* [How to complete this task] The entries below must be retyped in full. Keep every word the same.

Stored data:
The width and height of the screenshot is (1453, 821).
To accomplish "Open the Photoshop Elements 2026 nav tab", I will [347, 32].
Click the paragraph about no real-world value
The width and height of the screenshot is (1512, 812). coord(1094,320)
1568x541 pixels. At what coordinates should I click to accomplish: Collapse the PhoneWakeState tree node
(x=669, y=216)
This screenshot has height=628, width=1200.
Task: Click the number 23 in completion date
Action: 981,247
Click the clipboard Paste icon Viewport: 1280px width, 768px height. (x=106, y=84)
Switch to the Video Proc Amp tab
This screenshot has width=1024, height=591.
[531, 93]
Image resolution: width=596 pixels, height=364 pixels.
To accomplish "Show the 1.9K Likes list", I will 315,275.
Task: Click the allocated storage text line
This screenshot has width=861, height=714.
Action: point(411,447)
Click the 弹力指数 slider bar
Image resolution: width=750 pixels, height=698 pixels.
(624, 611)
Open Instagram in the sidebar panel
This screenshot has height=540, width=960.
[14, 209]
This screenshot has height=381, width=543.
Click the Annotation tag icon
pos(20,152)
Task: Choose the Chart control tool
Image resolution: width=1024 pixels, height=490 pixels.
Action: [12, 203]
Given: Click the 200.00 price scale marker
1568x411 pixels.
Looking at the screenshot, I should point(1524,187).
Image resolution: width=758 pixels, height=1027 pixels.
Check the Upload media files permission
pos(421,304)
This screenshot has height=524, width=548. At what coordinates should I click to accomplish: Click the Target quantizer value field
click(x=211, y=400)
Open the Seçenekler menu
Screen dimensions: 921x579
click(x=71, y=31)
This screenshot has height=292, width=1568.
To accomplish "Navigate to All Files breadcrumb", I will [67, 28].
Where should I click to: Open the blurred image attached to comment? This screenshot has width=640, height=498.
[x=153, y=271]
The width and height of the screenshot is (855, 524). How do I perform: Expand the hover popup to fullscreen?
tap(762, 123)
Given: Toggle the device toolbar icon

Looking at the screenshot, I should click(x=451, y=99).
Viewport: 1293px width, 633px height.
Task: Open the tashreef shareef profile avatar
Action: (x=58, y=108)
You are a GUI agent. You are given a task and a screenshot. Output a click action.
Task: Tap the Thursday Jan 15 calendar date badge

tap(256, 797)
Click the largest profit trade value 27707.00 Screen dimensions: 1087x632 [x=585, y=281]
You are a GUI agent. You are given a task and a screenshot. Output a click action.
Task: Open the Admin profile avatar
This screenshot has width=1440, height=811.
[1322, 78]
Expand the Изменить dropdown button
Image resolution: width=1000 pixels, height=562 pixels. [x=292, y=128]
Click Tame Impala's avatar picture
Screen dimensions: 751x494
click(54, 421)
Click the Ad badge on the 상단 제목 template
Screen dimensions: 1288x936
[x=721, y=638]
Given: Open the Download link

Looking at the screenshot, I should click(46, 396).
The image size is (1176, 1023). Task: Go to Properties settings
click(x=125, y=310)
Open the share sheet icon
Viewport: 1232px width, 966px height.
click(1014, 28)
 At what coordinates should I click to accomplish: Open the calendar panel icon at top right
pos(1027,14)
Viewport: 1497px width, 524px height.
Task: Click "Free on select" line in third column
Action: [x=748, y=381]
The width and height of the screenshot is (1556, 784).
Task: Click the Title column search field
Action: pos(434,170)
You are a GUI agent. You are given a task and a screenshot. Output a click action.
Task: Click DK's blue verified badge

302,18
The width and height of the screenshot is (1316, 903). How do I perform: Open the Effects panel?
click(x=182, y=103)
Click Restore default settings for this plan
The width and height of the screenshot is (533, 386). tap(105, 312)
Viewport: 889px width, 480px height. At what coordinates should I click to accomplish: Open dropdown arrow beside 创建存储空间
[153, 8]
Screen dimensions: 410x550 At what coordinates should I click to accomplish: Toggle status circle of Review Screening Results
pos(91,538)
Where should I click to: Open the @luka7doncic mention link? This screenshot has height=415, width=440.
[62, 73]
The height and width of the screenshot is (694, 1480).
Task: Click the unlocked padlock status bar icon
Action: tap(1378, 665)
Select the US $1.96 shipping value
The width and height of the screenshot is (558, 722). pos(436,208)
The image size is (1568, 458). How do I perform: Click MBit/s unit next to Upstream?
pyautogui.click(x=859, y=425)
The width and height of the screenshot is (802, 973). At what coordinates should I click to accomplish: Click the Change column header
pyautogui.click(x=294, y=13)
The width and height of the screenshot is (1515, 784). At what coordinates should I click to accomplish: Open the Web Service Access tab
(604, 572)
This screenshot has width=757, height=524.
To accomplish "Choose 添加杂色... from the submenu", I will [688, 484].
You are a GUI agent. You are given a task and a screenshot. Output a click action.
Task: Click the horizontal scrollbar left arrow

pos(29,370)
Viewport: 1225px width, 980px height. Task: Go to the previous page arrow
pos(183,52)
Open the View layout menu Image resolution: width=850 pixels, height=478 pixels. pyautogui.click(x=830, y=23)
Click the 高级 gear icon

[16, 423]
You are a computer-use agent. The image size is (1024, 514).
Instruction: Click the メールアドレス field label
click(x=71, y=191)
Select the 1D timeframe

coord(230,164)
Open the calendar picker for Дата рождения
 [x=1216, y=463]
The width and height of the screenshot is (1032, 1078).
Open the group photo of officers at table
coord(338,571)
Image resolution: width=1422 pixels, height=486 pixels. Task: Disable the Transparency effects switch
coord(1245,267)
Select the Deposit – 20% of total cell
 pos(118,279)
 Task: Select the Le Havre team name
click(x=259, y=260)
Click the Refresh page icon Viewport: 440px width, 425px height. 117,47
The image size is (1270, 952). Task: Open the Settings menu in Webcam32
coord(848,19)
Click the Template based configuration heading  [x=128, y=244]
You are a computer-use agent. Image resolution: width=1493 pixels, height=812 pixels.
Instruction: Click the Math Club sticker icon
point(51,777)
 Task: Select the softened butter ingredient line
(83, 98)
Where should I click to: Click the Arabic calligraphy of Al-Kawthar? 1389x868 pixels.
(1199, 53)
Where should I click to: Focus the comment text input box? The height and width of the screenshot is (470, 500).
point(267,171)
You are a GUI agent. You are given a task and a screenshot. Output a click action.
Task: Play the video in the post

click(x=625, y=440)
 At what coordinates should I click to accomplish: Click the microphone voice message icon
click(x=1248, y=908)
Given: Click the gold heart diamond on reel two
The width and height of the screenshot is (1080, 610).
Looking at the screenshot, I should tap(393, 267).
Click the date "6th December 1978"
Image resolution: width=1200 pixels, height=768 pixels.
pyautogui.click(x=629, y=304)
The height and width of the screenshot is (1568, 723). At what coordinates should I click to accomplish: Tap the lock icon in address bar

* [Worked solution]
The width and height of the screenshot is (1453, 821).
To accomplish "Open the Photoshop Elements 2026 nav tab", I will [347, 32].
Click the paragraph about no real-world value
The width and height of the screenshot is (1512, 812). coord(1094,320)
1568x541 pixels. At what coordinates should I click to accomplish: Collapse the PhoneWakeState tree node
(x=669, y=216)
This screenshot has height=628, width=1200.
Task: Click the number 23 in completion date
Action: 981,247
Click the clipboard Paste icon Viewport: 1280px width, 768px height. (x=106, y=84)
Switch to the Video Proc Amp tab
This screenshot has width=1024, height=591.
[531, 93]
Image resolution: width=596 pixels, height=364 pixels.
To accomplish "Show the 1.9K Likes list", I will 315,275.
Task: Click the allocated storage text line
This screenshot has width=861, height=714.
Action: point(411,447)
Click the 弹力指数 slider bar
Image resolution: width=750 pixels, height=698 pixels.
(624, 611)
Open Instagram in the sidebar panel
This screenshot has height=540, width=960.
[14, 209]
This screenshot has height=381, width=543.
Click the Annotation tag icon
pos(20,152)
Task: Choose the Chart control tool
Image resolution: width=1024 pixels, height=490 pixels.
Action: [12, 203]
Given: Click the 200.00 price scale marker
1568x411 pixels.
Looking at the screenshot, I should point(1524,187).
Image resolution: width=758 pixels, height=1027 pixels.
Check the Upload media files permission
pos(421,304)
This screenshot has height=524, width=548. At what coordinates should I click to accomplish: Click the Target quantizer value field
click(x=211, y=400)
Open the Seçenekler menu
Screen dimensions: 921x579
click(x=71, y=31)
This screenshot has height=292, width=1568.
To accomplish "Navigate to All Files breadcrumb", I will [67, 28].
Where should I click to: Open the blurred image attached to comment? This screenshot has width=640, height=498.
[x=153, y=271]
The width and height of the screenshot is (855, 524). How do I perform: Expand the hover popup to fullscreen?
tap(762, 123)
Given: Toggle the device toolbar icon

Looking at the screenshot, I should click(x=451, y=99).
Viewport: 1293px width, 633px height.
Task: Open the tashreef shareef profile avatar
Action: (x=58, y=108)
You are a GUI agent. You are given a task and a screenshot. Output a click action.
Task: Tap the Thursday Jan 15 calendar date badge

tap(256, 797)
Click the largest profit trade value 27707.00 Screen dimensions: 1087x632 [x=585, y=281]
You are a GUI agent. You are given a task and a screenshot. Output a click action.
Task: Open the Admin profile avatar
This screenshot has width=1440, height=811.
[1322, 78]
Expand the Изменить dropdown button
Image resolution: width=1000 pixels, height=562 pixels. [x=292, y=128]
Click Tame Impala's avatar picture
Screen dimensions: 751x494
click(54, 421)
Click the Ad badge on the 상단 제목 template
Screen dimensions: 1288x936
[x=721, y=638]
Given: Open the Download link

Looking at the screenshot, I should click(46, 396).
The image size is (1176, 1023). Task: Go to Properties settings
click(x=125, y=310)
Open the share sheet icon
Viewport: 1232px width, 966px height.
click(1014, 28)
 At what coordinates should I click to accomplish: Open the calendar panel icon at top right
pos(1027,14)
Viewport: 1497px width, 524px height.
Task: Click "Free on select" line in third column
Action: [x=748, y=381]
The width and height of the screenshot is (1556, 784).
Task: Click the Title column search field
Action: pos(434,170)
You are a GUI agent. You are given a task and a screenshot. Output a click action.
Task: Click DK's blue verified badge

302,18
The width and height of the screenshot is (1316, 903). How do I perform: Open the Effects panel?
click(x=182, y=103)
Click Restore default settings for this plan
The width and height of the screenshot is (533, 386). tap(105, 312)
Viewport: 889px width, 480px height. At what coordinates should I click to accomplish: Open dropdown arrow beside 创建存储空间
[153, 8]
Screen dimensions: 410x550 At what coordinates should I click to accomplish: Toggle status circle of Review Screening Results
pos(91,538)
Where should I click to: Open the @luka7doncic mention link? This screenshot has height=415, width=440.
[62, 73]
The height and width of the screenshot is (694, 1480).
Task: Click the unlocked padlock status bar icon
Action: tap(1378, 665)
Select the US $1.96 shipping value
The width and height of the screenshot is (558, 722). pos(436,208)
The image size is (1568, 458). How do I perform: Click MBit/s unit next to Upstream?
pyautogui.click(x=859, y=425)
The width and height of the screenshot is (802, 973). At what coordinates should I click to accomplish: Click the Change column header
pyautogui.click(x=294, y=13)
The width and height of the screenshot is (1515, 784). At what coordinates should I click to accomplish: Open the Web Service Access tab
(604, 572)
This screenshot has width=757, height=524.
To accomplish "Choose 添加杂色... from the submenu", I will [688, 484].
You are a GUI agent. You are given a task and a screenshot. Output a click action.
Task: Click the horizontal scrollbar left arrow

pos(29,370)
Viewport: 1225px width, 980px height. Task: Go to the previous page arrow
pos(183,52)
Open the View layout menu Image resolution: width=850 pixels, height=478 pixels. pyautogui.click(x=830, y=23)
Click the 高级 gear icon

[16, 423]
You are a computer-use agent. The image size is (1024, 514).
Instruction: Click the メールアドレス field label
click(x=71, y=191)
Select the 1D timeframe

coord(230,164)
Open the calendar picker for Дата рождения
 [x=1216, y=463]
The width and height of the screenshot is (1032, 1078).
Open the group photo of officers at table
coord(338,571)
Image resolution: width=1422 pixels, height=486 pixels. Task: Disable the Transparency effects switch
coord(1245,267)
Select the Deposit – 20% of total cell
 pos(118,279)
 Task: Select the Le Havre team name
click(x=259, y=260)
Click the Refresh page icon Viewport: 440px width, 425px height. 117,47
The image size is (1270, 952). Task: Open the Settings menu in Webcam32
coord(848,19)
Click the Template based configuration heading  [x=128, y=244]
You are a computer-use agent. Image resolution: width=1493 pixels, height=812 pixels.
Instruction: Click the Math Club sticker icon
point(51,777)
 Task: Select the softened butter ingredient line
(83, 98)
Where should I click to: Click the Arabic calligraphy of Al-Kawthar? 1389x868 pixels.
(1199, 53)
Where should I click to: Focus the comment text input box? The height and width of the screenshot is (470, 500).
point(267,171)
You are a GUI agent. You are given a task and a screenshot. Output a click action.
Task: Play the video in the post

click(x=625, y=440)
 At what coordinates should I click to accomplish: Click the microphone voice message icon
click(x=1248, y=908)
Given: Click the gold heart diamond on reel two
The width and height of the screenshot is (1080, 610).
Looking at the screenshot, I should tap(393, 267).
Click the date "6th December 1978"
Image resolution: width=1200 pixels, height=768 pixels.
pyautogui.click(x=629, y=304)
The height and width of the screenshot is (1568, 723). At what coordinates should I click to accomplish: Tap the lock icon in address bar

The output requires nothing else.